If you dig through the stack you can find straight 2x4's. You will never find any that is straight enough to edge glue, that is up to the woodworker to make happen.


----------



## freedhardwoods (Sep 7, 2008)

ortho1121 said:


> Since most 2x4 boards from large box stores are not perfectly straight can I use 2 boards 1x4 and screw them together with concave sides facing each other to obtain a fairly straight 2x4? Hope this is not a dumb question.


I agree with what anyone has said. I thought I would add this to help answer your question

What you just described in your question is a basic laminated pole. It helps keep the wood much straighter for construction, but not straight enough by itself for woodworking. I made my own poles for my 16'x32' deck screwing four 14' treated 2x6's together.

Below is the advantages of laminated poles *for building construction*.

• Straighter, stronger and lighter than solid sawn post

• Won’t split, warp or twist allowing for easier framing and finishing


----------



## Rodrat (Aug 31, 2016)

I'm surprised that no one has said it yet because I see it posted so much here. Guess I get to be the first to say it.

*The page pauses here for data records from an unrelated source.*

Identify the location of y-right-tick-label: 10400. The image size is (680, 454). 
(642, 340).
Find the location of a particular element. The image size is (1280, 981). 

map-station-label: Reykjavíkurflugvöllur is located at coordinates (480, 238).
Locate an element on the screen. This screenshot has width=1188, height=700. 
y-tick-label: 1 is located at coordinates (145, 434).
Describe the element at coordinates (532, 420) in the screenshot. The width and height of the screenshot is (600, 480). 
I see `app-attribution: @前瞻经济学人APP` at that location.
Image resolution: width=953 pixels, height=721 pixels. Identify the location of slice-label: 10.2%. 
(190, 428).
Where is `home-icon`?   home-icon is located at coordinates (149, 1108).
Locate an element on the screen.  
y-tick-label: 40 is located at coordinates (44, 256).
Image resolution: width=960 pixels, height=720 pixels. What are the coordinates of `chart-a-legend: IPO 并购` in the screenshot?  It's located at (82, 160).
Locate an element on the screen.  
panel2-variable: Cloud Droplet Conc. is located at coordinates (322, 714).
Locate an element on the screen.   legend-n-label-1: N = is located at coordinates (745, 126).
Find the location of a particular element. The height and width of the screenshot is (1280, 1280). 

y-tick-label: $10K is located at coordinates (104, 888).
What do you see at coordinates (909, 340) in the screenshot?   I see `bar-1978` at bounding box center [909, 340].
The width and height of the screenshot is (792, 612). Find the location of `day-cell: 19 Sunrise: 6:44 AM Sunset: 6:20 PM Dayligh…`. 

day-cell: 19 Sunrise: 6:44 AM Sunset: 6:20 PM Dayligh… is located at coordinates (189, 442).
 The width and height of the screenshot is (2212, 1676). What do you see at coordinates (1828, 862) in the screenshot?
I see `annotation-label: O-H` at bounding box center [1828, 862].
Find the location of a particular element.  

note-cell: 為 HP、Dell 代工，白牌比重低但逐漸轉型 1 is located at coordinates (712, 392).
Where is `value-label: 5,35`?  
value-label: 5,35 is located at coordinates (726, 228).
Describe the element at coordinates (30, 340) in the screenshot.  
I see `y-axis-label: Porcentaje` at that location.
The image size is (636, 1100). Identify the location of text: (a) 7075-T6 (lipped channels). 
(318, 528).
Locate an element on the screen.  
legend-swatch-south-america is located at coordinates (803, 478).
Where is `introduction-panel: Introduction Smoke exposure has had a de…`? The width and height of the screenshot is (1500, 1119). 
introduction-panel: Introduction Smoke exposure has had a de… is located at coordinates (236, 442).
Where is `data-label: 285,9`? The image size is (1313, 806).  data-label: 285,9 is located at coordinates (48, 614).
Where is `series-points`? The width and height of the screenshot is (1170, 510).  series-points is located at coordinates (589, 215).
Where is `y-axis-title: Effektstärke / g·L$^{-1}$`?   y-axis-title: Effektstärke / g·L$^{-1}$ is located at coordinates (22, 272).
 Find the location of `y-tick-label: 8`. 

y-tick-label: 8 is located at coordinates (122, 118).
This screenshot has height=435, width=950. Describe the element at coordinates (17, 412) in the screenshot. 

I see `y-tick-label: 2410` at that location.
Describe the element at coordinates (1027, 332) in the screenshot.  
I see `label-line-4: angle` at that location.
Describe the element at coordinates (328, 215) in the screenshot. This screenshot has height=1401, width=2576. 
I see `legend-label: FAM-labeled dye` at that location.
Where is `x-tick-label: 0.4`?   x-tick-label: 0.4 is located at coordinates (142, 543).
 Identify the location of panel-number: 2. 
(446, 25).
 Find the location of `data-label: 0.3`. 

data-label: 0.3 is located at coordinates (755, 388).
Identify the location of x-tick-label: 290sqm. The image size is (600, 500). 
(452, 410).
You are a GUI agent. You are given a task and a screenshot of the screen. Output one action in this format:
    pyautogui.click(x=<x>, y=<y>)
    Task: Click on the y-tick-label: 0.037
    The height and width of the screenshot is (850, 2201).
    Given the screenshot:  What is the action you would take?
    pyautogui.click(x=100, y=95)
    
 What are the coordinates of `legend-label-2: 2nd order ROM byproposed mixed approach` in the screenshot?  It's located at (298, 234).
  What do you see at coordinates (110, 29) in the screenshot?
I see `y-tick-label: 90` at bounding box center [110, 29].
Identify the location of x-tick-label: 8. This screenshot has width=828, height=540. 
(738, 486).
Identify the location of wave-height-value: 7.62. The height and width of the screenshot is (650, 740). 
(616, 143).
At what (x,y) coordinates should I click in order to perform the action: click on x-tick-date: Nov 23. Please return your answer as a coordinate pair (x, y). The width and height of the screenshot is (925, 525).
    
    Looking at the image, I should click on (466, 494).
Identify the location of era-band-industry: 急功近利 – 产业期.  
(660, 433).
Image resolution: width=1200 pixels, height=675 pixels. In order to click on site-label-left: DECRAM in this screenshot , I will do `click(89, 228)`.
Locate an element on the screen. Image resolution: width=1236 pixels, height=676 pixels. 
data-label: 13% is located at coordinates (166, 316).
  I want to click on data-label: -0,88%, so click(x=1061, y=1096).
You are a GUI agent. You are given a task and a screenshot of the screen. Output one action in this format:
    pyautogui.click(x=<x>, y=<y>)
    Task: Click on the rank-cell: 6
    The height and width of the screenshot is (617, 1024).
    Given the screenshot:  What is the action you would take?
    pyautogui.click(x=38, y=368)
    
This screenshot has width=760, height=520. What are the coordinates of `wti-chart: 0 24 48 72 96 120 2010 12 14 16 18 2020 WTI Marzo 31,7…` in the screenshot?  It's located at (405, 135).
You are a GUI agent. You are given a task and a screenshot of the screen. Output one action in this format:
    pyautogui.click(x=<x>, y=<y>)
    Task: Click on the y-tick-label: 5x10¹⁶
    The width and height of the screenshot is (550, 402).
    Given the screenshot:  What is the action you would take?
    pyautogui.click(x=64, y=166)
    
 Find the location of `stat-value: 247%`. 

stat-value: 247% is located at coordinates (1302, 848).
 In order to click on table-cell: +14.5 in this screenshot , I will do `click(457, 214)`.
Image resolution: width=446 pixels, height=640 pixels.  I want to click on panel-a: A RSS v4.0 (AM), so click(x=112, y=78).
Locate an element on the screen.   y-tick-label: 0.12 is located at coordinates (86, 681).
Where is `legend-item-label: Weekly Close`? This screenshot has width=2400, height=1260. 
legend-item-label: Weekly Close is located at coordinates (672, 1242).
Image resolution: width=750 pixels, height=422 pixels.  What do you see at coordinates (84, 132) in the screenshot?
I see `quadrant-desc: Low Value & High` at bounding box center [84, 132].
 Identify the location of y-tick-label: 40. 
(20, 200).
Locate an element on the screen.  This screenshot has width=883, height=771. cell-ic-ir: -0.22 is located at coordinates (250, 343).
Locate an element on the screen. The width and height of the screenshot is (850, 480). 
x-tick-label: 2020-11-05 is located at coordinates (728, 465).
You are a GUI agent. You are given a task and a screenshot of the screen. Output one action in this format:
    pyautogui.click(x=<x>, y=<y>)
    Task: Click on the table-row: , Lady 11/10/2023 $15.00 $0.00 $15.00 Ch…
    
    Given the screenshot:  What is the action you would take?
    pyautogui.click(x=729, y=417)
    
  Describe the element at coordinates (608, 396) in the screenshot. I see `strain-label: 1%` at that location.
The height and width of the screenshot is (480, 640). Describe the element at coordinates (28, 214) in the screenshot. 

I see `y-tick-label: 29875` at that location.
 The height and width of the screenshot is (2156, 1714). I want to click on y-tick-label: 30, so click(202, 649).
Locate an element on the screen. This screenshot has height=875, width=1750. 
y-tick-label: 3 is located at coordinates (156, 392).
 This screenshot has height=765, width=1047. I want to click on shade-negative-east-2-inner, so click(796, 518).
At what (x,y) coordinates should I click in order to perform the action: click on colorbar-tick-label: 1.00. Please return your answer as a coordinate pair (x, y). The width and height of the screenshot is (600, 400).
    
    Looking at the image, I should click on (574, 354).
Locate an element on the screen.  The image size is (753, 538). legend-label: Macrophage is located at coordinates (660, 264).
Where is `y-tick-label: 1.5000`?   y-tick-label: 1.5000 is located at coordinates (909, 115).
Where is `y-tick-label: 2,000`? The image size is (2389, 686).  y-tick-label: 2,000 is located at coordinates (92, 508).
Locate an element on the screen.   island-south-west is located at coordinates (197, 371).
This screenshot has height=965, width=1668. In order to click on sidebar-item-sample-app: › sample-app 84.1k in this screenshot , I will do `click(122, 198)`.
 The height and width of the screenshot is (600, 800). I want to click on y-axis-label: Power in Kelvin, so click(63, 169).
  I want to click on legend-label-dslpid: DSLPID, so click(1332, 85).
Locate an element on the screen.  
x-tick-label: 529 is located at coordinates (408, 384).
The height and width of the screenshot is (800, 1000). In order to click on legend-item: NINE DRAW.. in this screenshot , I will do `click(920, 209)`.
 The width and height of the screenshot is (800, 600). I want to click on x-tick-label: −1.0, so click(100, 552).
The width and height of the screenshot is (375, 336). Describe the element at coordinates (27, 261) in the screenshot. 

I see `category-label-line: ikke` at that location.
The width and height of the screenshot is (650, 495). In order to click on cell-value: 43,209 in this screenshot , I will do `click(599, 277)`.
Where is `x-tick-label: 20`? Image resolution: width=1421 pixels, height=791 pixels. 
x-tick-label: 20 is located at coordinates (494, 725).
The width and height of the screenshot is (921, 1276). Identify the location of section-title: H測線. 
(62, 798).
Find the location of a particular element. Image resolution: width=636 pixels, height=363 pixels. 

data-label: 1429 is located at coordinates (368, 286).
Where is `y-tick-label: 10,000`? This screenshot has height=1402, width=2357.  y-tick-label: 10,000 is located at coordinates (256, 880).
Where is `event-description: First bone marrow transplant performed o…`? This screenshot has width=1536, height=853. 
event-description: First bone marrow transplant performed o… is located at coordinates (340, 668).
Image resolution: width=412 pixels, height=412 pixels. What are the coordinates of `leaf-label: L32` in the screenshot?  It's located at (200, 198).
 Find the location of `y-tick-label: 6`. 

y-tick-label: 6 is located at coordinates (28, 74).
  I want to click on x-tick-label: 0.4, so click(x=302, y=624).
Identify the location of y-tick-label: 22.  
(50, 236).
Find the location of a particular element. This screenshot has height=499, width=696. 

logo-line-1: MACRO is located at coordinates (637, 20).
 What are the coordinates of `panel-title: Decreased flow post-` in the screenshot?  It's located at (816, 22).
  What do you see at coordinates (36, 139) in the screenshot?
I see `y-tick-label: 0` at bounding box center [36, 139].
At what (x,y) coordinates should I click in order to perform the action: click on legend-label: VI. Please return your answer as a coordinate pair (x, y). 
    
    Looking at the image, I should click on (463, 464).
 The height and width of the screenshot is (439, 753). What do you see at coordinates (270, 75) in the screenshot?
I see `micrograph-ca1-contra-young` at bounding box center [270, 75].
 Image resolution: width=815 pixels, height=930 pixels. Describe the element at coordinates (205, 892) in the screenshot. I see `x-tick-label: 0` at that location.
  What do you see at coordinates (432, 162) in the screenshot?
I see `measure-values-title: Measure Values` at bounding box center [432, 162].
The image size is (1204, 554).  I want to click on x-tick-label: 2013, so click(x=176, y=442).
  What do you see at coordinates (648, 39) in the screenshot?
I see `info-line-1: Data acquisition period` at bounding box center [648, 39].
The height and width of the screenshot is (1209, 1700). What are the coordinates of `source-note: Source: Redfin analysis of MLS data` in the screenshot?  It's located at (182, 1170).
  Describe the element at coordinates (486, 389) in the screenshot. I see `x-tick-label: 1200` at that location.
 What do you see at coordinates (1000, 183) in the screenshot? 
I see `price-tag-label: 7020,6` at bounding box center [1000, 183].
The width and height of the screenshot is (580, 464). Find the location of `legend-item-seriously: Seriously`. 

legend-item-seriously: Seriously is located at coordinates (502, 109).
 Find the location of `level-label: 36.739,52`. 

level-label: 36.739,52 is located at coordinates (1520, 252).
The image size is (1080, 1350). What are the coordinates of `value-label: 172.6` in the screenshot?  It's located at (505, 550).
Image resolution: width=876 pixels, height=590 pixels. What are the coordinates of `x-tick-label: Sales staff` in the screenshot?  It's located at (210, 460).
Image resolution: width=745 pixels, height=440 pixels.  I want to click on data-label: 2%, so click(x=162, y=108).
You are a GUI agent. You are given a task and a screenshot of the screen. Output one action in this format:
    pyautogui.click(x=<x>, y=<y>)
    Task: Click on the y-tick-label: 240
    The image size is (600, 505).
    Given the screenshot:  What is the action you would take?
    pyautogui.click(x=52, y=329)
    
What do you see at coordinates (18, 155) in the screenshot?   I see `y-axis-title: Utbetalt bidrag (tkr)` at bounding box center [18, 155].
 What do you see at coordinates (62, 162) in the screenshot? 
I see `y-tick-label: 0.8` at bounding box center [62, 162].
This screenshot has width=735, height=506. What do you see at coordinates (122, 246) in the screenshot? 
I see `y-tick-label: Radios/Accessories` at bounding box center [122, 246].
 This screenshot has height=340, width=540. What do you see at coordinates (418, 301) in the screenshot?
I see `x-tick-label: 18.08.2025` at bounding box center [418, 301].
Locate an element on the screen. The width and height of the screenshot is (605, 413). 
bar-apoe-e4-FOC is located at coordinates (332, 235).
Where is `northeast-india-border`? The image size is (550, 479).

You can get straighter and much better boards if you buy something like a 2x8 or 2x12 and rip 2x4s out of them. I don't remember who said it first but I tried that and it worked great. 

What are you using these for by the way?


----------



## m.n.j.chell (May 12, 2016)

Another option that hasn't been raised ... plywood.
Since the OP hasn't, yet, said what they're using the wood for ... anything is currently on the table.

Plywood is ALREADY laminated together to give you good strength to weight ratios. If you need thicker boards, glue more plywood pieces together. It only gets stronger, the more plies you add.


----------



## Jesse Blair (Oct 9, 2016)

mikechell said:


> Another option that hasn't been raised ... plywood.
> Since the OP hasn't, yet, said what they're using the wood for ... anything is currently on the table.
> 
> Plywood is ALREADY laminated together to give you good strength to weight ratios. If you need thicker boards, glue more plywood pieces together. It only gets stronger, the more plies you add.


And if it's something nice like Baltic Birch, it'll look cool too... granted, this is a project that would need to look cool. Otherwise, use the cheap stuff.


----------



## ortho1121 (Mar 29, 2016)

I am building an entrance arbor to our yard. Calls for upright 2x4 posts with lattice attached to the sides. Don't need furniture grade lumber but would like them as straight as needed. Just getting started building stuff so don't have a joiner, planer or table saw as of yet. Use my miter saw to build what I can. Great new hobby for me, very rewarding to see the finished product.


----------



## woodnthings (Jan 24, 2009)

*You will need pressure treated lumber*

Very often the PT lumber is Southern Yellow Pine and is fairly straight. Look through the stack and since you only need 2 pieces, it shouldn't be that hard to find them.


----------